Еще примерно через час из Воронежа возвратился Степанов. Был он по-прежнему хмур, сказал:
— Перелом начался с захвата бронепоезда. Сейчас уже и пеших, и конных из города выбивают. Те уходят на юг и на северо-восток через Графскую, Чертовицкое.
— А что-нибудь новое…
Седякин не стал продолжать. Но Степанов понял:
— Ничего. Они там и других повесили. И тела потом растаскивали по городу. Испугались дела рук своих, что ли? Но вот какое обстоятельство. Оказывается, еще до налета на штаб был наш перехват телефонного разговора Постовского с каким-то его шпионом у нас в тылу. Постовский клялся, что собственноручно на глазах у всех расстреляет Еремеева.
— Того, с кем он говорил, не нашли?
— Пока нет. Но гибель Константина Степановича теперь несомненна. Сейчас самое правильное: тебе принять командование укрепрайоном. До утверждения штабом Южного фронта «временным». К полудню город уже может быть очищен от мамонтовцев, надо налаживать нормальную жизнь. Как тут без единой военной власти?
— Сейчас бы туда перейти со всем штабом, — вздохнул Седякин. — Здесь мы в таком отрыве… Нет-нет, я понимаю…
Эти два, а может, все четыре конных полка — тысяча либо две тысячи всадников, — батарея и грузовик с пулеметом вот-вот должны нанести удар. Сомнений не было. Противостоять им выпадало на долю трех сотен измотанных боями стрелков.
• • •«На Дону плохо запятая и казаки пойдут освобождать свои станицы точка Мамонтов».

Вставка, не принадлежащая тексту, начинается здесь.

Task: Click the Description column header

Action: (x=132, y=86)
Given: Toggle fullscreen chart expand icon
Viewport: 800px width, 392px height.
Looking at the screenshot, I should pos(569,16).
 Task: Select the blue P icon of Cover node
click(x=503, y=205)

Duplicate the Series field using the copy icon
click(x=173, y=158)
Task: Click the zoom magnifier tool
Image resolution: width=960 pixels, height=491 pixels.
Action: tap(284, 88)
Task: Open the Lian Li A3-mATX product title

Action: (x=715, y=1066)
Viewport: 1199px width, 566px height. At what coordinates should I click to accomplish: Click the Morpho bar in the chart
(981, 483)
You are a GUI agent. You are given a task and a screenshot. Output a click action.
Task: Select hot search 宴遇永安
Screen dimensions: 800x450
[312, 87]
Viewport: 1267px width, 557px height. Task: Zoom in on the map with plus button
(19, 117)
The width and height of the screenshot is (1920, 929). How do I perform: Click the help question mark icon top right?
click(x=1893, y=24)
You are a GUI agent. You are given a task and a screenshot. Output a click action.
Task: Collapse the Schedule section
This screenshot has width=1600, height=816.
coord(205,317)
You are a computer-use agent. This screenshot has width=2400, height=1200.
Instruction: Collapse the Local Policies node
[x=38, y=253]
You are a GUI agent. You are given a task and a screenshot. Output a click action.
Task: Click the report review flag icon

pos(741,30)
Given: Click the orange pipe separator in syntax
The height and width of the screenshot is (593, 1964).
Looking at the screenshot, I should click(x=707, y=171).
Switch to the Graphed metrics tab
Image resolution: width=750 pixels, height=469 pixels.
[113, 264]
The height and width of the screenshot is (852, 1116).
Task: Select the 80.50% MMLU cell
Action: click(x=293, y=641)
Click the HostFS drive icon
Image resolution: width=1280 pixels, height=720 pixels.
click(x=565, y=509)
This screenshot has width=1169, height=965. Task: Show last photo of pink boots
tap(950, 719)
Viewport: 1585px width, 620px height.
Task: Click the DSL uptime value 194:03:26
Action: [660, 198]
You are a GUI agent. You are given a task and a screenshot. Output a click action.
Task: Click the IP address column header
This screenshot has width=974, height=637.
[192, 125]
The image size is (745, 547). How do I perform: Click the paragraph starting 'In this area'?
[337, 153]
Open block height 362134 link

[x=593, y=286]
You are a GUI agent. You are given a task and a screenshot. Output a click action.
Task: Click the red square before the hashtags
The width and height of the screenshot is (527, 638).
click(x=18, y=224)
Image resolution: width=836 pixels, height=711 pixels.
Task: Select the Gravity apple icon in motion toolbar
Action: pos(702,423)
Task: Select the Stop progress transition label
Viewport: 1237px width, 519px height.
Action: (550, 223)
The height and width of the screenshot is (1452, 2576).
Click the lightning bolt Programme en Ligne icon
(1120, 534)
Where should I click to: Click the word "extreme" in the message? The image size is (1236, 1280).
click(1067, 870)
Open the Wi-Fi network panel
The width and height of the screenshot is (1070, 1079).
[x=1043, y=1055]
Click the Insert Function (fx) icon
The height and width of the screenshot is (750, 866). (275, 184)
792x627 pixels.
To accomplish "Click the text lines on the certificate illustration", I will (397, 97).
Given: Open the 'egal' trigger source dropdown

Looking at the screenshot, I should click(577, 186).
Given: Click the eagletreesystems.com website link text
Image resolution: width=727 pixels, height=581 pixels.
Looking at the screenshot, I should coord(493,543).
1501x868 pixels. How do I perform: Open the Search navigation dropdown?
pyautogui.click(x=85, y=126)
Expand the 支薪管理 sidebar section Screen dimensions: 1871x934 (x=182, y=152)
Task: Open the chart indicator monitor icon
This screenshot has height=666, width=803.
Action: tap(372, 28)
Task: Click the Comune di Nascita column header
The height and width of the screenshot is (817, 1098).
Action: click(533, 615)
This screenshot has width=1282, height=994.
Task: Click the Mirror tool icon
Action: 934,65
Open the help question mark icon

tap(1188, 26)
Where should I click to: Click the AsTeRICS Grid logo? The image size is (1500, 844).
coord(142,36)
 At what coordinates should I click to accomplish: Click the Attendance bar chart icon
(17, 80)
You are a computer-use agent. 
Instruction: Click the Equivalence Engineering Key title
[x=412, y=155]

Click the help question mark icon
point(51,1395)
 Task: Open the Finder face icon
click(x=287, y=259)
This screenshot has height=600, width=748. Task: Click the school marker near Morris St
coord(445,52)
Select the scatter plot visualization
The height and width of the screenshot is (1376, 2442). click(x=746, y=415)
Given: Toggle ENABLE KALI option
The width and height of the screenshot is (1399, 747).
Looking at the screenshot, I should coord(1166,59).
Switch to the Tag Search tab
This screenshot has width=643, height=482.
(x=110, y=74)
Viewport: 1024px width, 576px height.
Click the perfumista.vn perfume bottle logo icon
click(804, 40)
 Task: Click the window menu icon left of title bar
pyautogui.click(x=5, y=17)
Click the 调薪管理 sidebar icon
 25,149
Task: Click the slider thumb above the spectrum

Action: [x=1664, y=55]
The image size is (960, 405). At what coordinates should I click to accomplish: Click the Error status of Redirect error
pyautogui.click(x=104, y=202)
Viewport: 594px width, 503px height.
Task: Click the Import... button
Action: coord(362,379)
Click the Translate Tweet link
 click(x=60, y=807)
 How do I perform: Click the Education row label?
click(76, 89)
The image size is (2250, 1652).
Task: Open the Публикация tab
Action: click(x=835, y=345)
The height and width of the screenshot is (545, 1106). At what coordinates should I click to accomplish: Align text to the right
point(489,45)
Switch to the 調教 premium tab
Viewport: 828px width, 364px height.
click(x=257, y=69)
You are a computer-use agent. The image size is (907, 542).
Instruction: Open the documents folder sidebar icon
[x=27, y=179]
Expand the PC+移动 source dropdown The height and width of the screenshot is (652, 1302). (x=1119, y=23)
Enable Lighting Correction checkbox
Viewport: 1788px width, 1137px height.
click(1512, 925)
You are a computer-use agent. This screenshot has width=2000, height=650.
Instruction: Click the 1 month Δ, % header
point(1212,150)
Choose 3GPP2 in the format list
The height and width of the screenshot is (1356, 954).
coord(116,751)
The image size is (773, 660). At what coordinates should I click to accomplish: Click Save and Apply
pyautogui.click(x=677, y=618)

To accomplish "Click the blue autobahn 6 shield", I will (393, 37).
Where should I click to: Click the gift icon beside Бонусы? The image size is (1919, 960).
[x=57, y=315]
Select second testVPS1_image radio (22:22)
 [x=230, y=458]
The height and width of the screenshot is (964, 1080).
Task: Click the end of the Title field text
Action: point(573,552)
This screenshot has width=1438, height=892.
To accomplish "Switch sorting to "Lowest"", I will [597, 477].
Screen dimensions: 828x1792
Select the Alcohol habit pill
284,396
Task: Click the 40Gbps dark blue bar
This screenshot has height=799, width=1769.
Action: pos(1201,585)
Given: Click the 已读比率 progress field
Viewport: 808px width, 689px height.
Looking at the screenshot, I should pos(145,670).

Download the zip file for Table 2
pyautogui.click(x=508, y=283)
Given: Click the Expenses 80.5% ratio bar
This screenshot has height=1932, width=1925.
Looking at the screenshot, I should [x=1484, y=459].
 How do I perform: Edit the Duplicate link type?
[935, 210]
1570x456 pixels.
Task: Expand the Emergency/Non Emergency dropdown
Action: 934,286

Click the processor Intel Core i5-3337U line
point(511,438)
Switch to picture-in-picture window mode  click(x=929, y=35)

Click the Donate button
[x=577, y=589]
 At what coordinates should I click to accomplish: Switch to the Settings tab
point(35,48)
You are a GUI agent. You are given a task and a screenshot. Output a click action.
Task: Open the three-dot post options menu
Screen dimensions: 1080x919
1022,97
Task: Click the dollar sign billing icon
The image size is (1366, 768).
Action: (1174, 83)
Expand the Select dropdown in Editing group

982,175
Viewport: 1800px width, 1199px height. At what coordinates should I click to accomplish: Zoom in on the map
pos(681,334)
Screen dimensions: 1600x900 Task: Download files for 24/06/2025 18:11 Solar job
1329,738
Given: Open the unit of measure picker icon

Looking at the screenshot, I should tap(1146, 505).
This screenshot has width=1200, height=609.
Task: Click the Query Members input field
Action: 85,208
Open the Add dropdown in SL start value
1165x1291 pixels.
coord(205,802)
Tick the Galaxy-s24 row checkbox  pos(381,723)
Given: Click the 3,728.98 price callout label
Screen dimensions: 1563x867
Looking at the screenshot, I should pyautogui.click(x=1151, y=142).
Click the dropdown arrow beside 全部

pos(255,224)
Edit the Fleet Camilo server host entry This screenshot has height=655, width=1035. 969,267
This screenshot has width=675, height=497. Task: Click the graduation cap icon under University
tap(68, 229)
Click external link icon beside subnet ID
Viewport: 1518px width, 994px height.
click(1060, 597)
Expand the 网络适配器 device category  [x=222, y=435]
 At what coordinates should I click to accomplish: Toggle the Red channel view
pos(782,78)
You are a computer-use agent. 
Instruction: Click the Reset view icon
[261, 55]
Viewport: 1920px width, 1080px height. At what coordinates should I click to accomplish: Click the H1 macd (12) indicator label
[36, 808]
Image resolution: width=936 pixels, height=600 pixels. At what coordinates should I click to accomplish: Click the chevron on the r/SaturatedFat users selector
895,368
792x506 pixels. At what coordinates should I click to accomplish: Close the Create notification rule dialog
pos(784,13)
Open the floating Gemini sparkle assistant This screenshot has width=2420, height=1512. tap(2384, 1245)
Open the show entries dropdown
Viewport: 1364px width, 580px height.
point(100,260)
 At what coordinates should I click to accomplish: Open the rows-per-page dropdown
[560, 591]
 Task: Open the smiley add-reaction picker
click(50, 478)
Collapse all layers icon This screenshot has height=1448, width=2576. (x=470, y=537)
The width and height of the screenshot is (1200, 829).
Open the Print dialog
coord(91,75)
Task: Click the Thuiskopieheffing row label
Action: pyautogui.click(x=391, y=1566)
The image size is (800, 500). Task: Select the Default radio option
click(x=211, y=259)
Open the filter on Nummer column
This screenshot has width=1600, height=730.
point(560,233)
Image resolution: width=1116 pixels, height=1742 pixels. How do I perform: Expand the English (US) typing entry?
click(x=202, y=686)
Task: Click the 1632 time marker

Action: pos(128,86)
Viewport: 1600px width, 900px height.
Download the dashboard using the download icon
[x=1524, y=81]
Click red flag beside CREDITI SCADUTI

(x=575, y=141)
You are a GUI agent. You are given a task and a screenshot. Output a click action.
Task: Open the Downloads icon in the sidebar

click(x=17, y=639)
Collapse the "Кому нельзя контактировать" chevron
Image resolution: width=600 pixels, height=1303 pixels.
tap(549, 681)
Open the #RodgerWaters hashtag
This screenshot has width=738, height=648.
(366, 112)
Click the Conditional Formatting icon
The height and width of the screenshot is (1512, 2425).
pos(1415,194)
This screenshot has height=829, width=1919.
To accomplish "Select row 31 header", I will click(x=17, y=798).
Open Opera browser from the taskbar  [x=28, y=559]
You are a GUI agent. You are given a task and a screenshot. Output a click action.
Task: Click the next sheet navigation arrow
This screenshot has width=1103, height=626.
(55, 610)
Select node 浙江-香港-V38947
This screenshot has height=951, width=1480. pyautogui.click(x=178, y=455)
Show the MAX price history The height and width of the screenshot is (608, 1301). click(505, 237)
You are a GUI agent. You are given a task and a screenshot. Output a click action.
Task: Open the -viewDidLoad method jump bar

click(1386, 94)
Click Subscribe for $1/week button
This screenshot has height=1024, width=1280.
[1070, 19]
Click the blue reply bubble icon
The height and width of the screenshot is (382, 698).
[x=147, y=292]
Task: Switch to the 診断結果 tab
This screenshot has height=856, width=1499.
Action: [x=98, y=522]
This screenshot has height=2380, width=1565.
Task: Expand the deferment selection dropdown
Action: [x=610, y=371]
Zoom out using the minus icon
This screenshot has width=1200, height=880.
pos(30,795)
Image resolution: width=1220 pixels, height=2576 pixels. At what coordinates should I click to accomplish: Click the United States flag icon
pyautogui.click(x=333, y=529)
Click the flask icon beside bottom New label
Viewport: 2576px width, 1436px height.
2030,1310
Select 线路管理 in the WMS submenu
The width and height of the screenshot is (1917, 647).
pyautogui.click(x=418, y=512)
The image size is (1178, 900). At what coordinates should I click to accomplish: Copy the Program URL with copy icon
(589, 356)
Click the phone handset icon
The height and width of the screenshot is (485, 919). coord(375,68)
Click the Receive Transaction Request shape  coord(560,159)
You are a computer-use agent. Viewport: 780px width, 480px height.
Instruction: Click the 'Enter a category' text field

Эту радиограмму вручили Деникину в тот же день, 12 сентября, около семи часов утра. Он был уже в своем кабинете, туда ее и принес ему лично начальник его штаба Романовский.
Вот разговор, который тогда у них состоялся.
Романовский:
— Увы, но продолжение следует, Антон Иванович. Я проверил: в этот раз и от них дано шифром.
Деникин:
— Крайняя, недопустимая наглость. Но всему бывает предел. Отстранить от командования. Немедленно. После расследования изгнать с позором. Иначе во что мы все превращаемся? Типичный случай ослушания одного из частных начальников, когда ничто не может компенсировать тяжкого урона, нанесенного дисциплине. Гибель для армии.
Романовский:
— Согласен с вами вполне. Оправданий нет даже в том случае, если корпусом занят Воронеж.
Деникин:
— Где доказательства? Вчерашнее радио? Нов сегодняшнем ни слова о Воронеже. Напротив: «Казаки пойдут освобождать свои станицы». От кого, простите? Что им сейчас угрожает помимо рекламных статеек об этом Мамонтове как о новоявленном военном гении? Мне вчера показывали публикации в донских газетах. Впечатление такое, будто он их всех там купил обещанием большевистских сокровищ. Возмутительно.